What exactly is Big Data? It covers structured and unstructured data and means different things to different people. It has been eloquently defined in seven different ways by Timo Elliot of SAP. It apparently was first coined back in 1998 by John R. Masey, Chief Scientist at SGI according to a quick gallop through Big Data History by Forbes contributor Gill Press. At that time the Internet was still in its infancy and not the ubiquitous non-structured data generation tool that it has become today. Then there were only 147 million or 3.6% of the world’s population who enjoyed access to the Internet. Compare that to the estimated 2.9 billion or 40.7% today as reported by Internet World Stats. Network power has improved, hardware and software is getting cheaper, storage costs have tumbled. Big data is heralding an age not just of explosive data growth, but also in the way in which large amounts of data including information about customer buying patterns, behaviours, etc. can be used to spot trends and make big-picture decisions.
Those working and consuming data in the travel industry have two realities to contend with:
There is an overwhelming volume of data making it difficult to recognise which information is significant and which is pure noise. This means a lot of data needs to be sifted and monitored. In the travel industry, keeping an eye on social media reviews, is especially important for reputational reasons.
There is a Big Data bandwagon that has been picking up momentum over the last couple of years, fuelled by big consultants, renowned academics, conference organisers, journalists, software and hardware giants, data specialists and even venture capitalists. Rarely has a bandwagon attracted so much attention or so many passengers, and stirred up so much desire mixed with confusion and fear.
Much is being written about Big Data, to the point that most CEOs are taking note but find it difficult to perceive where hype ends and reality starts. Giants like Google and Amazon, whose very existence and business models revolve around the Internet have demonstrated the competitive leadership that the effective exploitation of data can bring. Technology titans like IBM, HP, INTEL, SAS and many more are investing huge amounts in their Big Data offerings. At the same time, winning and keeping the customer through improved personalised offerings is the competitive challenge that needs to be successfully addressed to survive.
Nevertheless business leaders are understandably weary due to a number of factors such as:
Getting fingers burnt on earlier expensive data projects that didn’t yield expected results.
Recognition that the company is not making sufficient use of the data it already has.
Difficulty in identifying the right data and determining how to use it make the right business decisions.
Recognition that embracing big data and the integration this demands will impact processes not just in one area but across the enterprise.
Concern that the company is not ready to bite off more data than it can chew – in terms of cost, resources that need to be deployed, impact on structures, etc.
So for a host of reasons, it can be tough for business leaders to take the plunge into the big data lake.

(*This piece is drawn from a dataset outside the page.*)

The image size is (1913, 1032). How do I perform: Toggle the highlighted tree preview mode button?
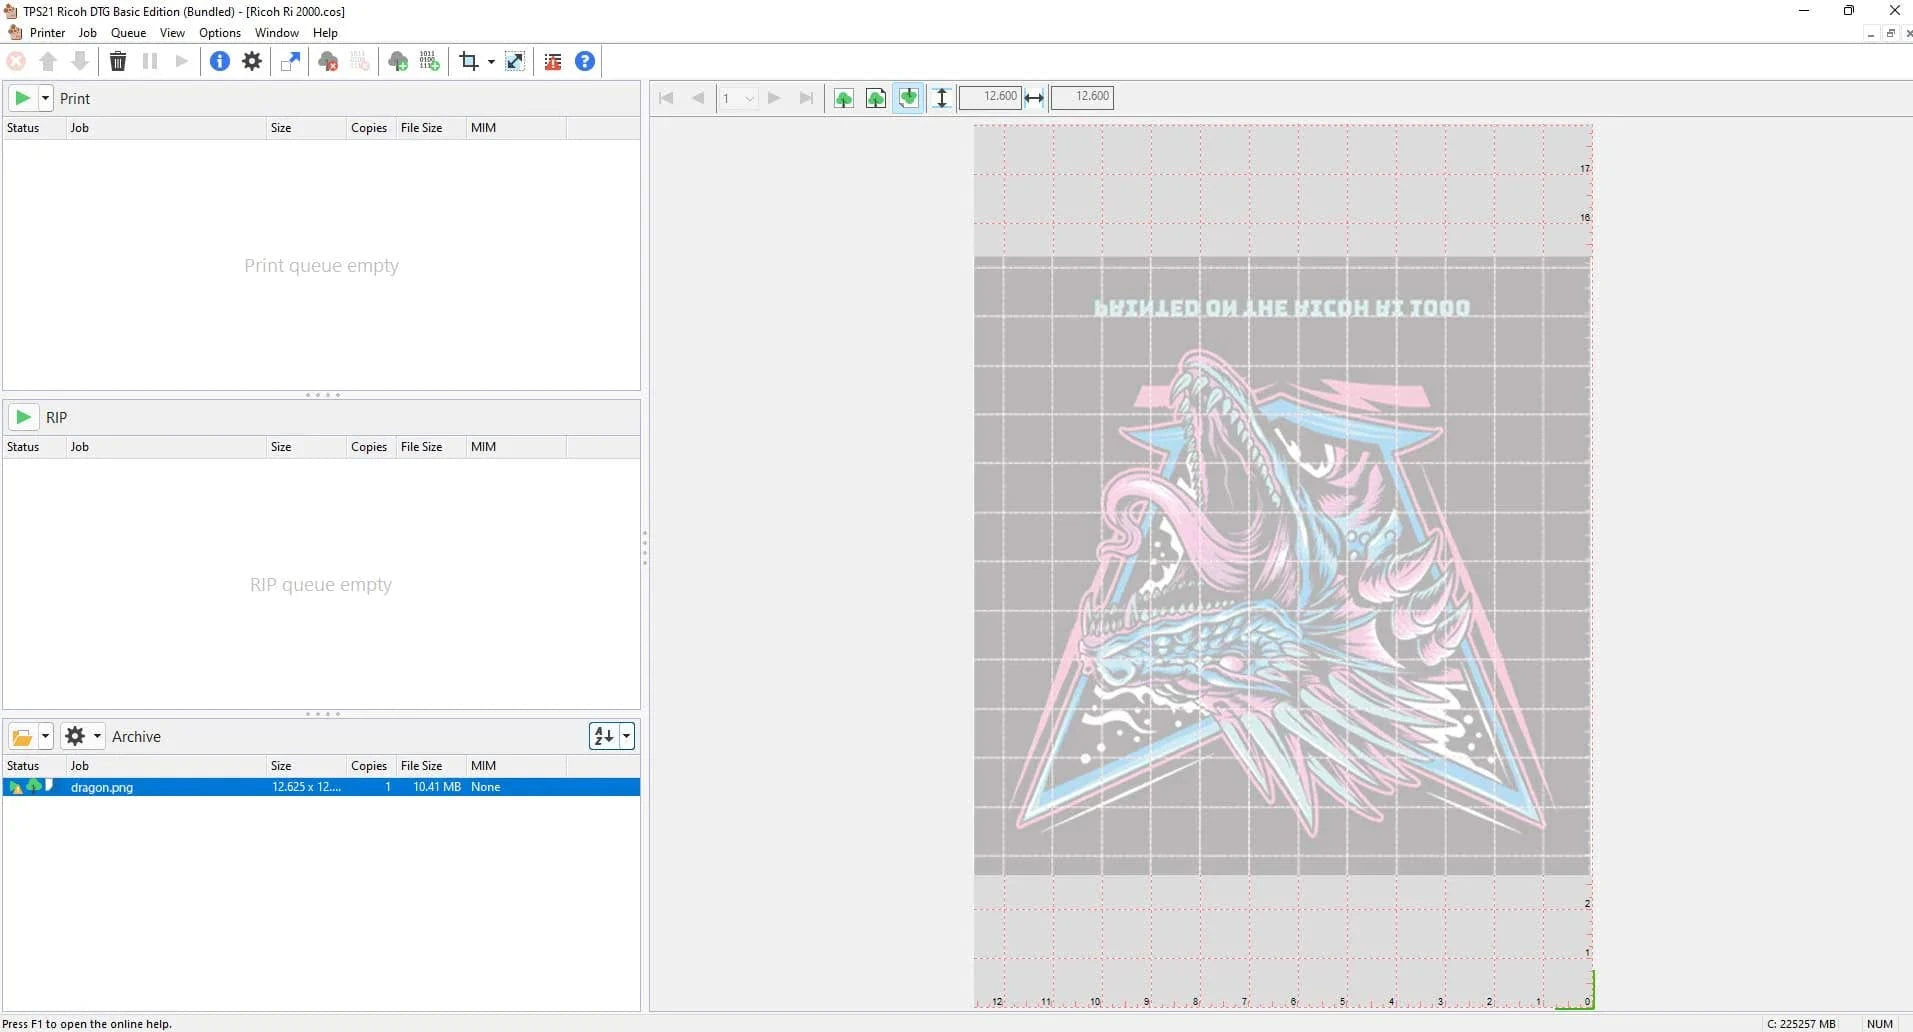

The basic premises of Big Data appear to be the more data the better and the volume, variety, and velocity empowers the customer experience with predictions and possibilities. The truth is that the solution to customer satisfaction—and the identification of strategic opportunities—often lies in the realm of Little Data, not Big Data.
For example what information is needed from a customer to offer a customised experience?
For a travel product shopping search the context of the search or indeed searches can tell a lot about the motives behind the trip. Family trip, leisure weekend, mid-week business meetings, adventurers, romantics, etc. Deciphering the information embedded in the XML based search gives lots of clues about the nature of the trip. Listening to these buying signals and responding with more targeted choices, rather than all options available, will help to narrow the search and secure the booking.
For returning customers, using their own customer management systems (CRM) to record preferences, airlines can determine a passenger’s seat preference (aisle or window), car rental companies can determine what type of car they like to drive, a hotel can work out a guest’s preferred room type or location.
The key is to use the data available to create a more targeted or personalised customer experience. Much of this data can be tapped into today with existing systems. These finer touches do not depend on a Big Data environment, but tapping into existing data and applications, and making use of that data to zero in on a customer’s stated needs or preferences to improve the shopping experience. The result can be repeat business that can ultimately lead to customer loyalty.
Whether you’re an advocate of Big Data or a sceptic you are never alone as there are plenty of articles justifying both positions, often in the same publication. If you read Harvard Business Review you may not need Big Data at all and if you go with the advice from the Ivey Business Journal it represents your new competitive advantage. But in whichever direction you head – don’t forget Forbes story of David and Goliath and the power of making sense of ‘Little Relevant Data’ first.